Reply:so your going to stick stainless ??  or are you wanting to use 309 filler   tig  is cleaner !!   WHY stick weld SS exhaust tubingwhen you have tig ? my self  would tig   I am  like  Zap  **corn--fuzzzzed**  gas with stick  dont think it would help
Reply:The normal choice of filler for both 304 and 316 is 308.  309 is also good, but more expensive and not required.Not familiar with the 310-316L designation, don't know, is it 310 or 316?  Either way, it should work just fine for your application.  If this was a highly corrosive, high pressure chemical process line I would research it more, but your 304/316 manifold is going to be quite forgiving in terms of weld quality and corrosion.As far as purging the inside, good question.  I suspect you would prefer a smooth clean underbead as compared to a rough oxidized sugared ID with compromised corrosion resistance.With TIG you would purge. With stick, I'm not sure.  I think with an open root, the underbead is protected enough by the electrode shielding to be acceptable.  With a tightly butted joint and stick however, if you are not burning a keyhole as you weld, the back side will not be shielded by the rod, and the melt-thru will sugar.Basically, a good smooth full penetration stick weld on manifold thickness tubing is going to be very difficult, where as partial penetration will be easier, not full strength/but probably ok, and yeh you could purge.\So after all that consideration, I'd purge and TIG it, this gives the best shot at the highest quality job.
Reply:Ok i gotcha...Here's the deal, I've only tigged a couple of times and i'm not real fast or good at it.  stick on the other hand is a whole lot faster and better looking for me right now.  my machine is an old stick machine with just a tig torch attached (scratch starting & no foot pedal).  the tubing is .065 wall, so i don't think i will have that much trouble welding it with a 3/32 electrode.  thats why i was asking about the solar flux or gas purging, i didn't know if the thin wall made a difference on weld strength from inside contamination.  my apologies on the 310-316L electrode it should have said 310-16.  bearing that in mind, i am thinking about just using the electrodes i have and call it a day.

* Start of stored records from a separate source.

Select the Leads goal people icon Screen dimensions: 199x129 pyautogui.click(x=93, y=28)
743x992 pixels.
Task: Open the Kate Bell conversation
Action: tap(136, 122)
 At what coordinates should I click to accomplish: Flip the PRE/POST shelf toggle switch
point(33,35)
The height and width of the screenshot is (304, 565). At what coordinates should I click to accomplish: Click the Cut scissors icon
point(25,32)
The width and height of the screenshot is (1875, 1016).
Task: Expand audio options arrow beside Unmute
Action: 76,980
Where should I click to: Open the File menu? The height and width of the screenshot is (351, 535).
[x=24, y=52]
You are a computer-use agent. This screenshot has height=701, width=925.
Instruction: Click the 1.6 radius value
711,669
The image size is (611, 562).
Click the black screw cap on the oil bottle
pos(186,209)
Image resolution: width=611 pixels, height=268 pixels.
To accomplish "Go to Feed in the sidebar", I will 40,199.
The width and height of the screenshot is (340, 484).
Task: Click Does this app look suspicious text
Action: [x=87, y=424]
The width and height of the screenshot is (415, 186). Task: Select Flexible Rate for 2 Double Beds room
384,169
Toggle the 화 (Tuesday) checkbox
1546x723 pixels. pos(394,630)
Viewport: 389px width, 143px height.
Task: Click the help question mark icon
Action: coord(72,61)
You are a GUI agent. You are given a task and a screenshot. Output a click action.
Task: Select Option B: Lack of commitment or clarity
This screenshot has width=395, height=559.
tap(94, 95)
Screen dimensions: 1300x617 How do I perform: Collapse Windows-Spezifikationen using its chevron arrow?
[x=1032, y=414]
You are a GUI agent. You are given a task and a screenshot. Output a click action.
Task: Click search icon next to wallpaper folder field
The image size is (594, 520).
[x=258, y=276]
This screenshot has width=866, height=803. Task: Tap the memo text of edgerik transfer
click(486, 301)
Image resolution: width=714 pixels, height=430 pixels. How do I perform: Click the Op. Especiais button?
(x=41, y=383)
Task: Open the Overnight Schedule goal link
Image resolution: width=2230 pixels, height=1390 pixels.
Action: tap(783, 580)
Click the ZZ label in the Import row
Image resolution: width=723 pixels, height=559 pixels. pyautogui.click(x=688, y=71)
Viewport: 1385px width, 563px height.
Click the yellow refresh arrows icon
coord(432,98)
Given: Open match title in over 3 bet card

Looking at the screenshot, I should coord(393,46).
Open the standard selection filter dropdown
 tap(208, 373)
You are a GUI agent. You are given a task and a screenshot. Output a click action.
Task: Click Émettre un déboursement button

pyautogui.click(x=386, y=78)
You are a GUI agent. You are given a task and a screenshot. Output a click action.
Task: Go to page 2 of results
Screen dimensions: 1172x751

Reply:Instead of purging, just throw some Solar Flux in there.  It's way easier and prevents the crystalization of the backside of the weld.  310 should work, as should 309L.  Those two electrodes can join most stainless alloys including dissimilar stainlesses and stainless to mild.
Reply:what he said.
Reply:I've been working on a  project recently stick welding a patch onto a steam table from a friends restaurant. It is 304 stainless and 20 or 22 gauge (kinda thin). I'm struggling with the project due to deformation of the thin stuff (I'm using a thicker patch to put more of the heat to it and try to flow it onto the thin stuff), but can comment on the electrode selection.I'm using 3/32" 308L-16 (Lincoln Electric Red Baron AC/DC) solely because the local welding supply shop had an open box of them. I only needed ~ 3lbs (between a mock up attempt and the actual job) and everyone else wanted to sell me 6 or 8 lbs. (a whole box) which would have been a waste.I originally started out using a cheapo 110V AC stick machine and had major issues getting the electrode to start arcing, keeping it arcing steadily, and sticking. I ended up frying that machine so I picked up a 110V inverter powered DC machine (another cheapo). Man, what a difference! The inverter box has hot start and a 15% arc force so the electrodes arc immediately and burn consistently. I would be done with the project if I would have had that machine from the beginning.Anyhow, the 308L-16 electrodes work like a charm, slag comes off pretty easily, the welds look pretty good, and they are relatively affordable (I got them down to ~$10/lb).Good luck,Dave
Reply:308 is the best choice for 304-304 but does not work so well when 316 gets involved.